Black Cherry's first truss of fruit.


Butler Skinner is slow, as usual - and rather whiny this year. Butler is planted where there is some afternoon shade, and in a corner where there will be more than adequate circulation. The plant is prone to some blight problems.



A monster of a plant - quite healthy in all respects - and keen on producing tons of beautifully fluted fruits. Can't wait to taste the tomatoes. It's been a joy to grow out so far.

Cuneo Paste aka Liguria was planted to replace a Christopher Columbus that was broken by an animal intruder.

Can't wait to try DePinto - I believe that DePinto was the first to set fruit this year.

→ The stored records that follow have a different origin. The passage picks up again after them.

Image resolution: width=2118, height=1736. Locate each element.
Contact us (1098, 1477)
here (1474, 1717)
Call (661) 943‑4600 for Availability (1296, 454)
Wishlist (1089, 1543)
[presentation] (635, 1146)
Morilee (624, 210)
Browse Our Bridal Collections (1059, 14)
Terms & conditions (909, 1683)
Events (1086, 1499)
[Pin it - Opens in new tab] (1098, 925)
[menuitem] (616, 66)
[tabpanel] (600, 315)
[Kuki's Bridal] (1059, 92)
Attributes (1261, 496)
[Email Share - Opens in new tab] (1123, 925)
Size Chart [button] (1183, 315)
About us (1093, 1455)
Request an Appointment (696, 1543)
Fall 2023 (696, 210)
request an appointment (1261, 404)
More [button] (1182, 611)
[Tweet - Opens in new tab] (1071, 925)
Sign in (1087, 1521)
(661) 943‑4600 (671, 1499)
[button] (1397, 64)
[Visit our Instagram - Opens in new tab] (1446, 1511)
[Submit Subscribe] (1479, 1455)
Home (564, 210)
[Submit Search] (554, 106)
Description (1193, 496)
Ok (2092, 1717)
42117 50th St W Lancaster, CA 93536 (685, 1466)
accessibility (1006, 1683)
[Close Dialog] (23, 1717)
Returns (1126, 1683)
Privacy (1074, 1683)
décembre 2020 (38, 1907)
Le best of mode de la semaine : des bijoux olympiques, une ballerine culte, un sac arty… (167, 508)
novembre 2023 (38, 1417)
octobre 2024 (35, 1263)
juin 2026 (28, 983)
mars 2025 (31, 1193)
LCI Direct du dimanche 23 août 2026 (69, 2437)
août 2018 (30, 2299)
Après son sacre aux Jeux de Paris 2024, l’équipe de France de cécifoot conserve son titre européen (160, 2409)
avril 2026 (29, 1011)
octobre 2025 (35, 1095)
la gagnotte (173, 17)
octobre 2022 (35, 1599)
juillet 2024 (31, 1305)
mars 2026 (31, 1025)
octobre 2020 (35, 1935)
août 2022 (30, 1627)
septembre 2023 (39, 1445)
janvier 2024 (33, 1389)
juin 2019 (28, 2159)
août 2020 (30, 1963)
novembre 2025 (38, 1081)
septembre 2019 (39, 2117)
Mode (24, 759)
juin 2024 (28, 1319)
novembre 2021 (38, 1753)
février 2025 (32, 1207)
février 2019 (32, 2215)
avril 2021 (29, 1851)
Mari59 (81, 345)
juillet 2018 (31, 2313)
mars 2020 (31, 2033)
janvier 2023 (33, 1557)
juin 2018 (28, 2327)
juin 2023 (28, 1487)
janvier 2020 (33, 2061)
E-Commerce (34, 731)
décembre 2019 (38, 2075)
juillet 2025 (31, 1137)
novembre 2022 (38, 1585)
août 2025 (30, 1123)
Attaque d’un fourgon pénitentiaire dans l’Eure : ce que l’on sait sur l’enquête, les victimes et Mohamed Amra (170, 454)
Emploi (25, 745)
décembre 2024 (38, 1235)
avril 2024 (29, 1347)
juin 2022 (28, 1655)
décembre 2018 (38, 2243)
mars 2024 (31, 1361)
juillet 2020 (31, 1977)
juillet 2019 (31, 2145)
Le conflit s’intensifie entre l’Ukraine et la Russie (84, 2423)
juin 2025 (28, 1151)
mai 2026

Depp. Enough said. Usually a whopper of a plant that makes a whopper of a fruit - but this year Depp is planted in the newly-expanded section of the Mater Patch, where the fertility may not be as high as the older part of the bed.

Very slow to set fruit - but I've tasted this variety, and it'll be well worth the wait. I couldn't stop eating slices of this variety when we were cutting it up for Tomato Jamboree last August 2012. The ripe fruit were glorious, courtesy of Mark Henkle in Nicholasville, KY.

Two baby Ernie's Plump sharing the beet and sorrel bed together. A favorite variety from Marianne Jones.

Nobody's growing this variety in Seed Savers the last few years - figured I needed to keep it going. It's a great variety, and very trustworthy with production and quality.

A standby - these are planted in the old Kitchen Garden just off the porch.

Kenosha Paste is much acclaimed among the tomato-growing Seed Savers with similar taste.

I wish I had enough property to grow a dozen of these beautiful Lena Mae Nolt's Holy Land oxhearts!

Via Dr. Carolyn Male. Not remotely like Roma - but a Roma-sized fresh-eating paste from an Italian family.

Peacevine Cherry will eventually fill this extra-tall cattle panel cage. .

Prue takes the prize for stringiest, most pitiful looking plant - and this is a well-grown specimen! But the fruit are a real treat, in spite of the Addams Family demeanor of the plant.

It's been a while since I grew this out - and I must say that I'm shocked all over again by the size of the plant. Rebecca Sebastian's Bull Bag has other peculiar traits besides its octopus-like growth habit; it produces a wild cluster of up to ten buds but will set only one or two fruit from each cluster. And the fruits are gigantic, living up to the name that Mrs. Sebastian's father gave them.

A keeper from Estill County. Named for the Rose family on Happy Top Road.

One of Craig LeHoullier's Cross-Hemisphere Dwarf Tomato Project varieties. No cage required so far.

Another dwarf from the breeding project.

Supposed to be heat resistant and extremely productive. We'll see. I just hope it tastes good. Introduced from Greece by Glecklers in the 1950s.



The Mater Patch.

Growing Yellow Cookie instead of Verna Orange this year; I miss Verna Orange, but I was out of seed this year and didn't have time to order before planting.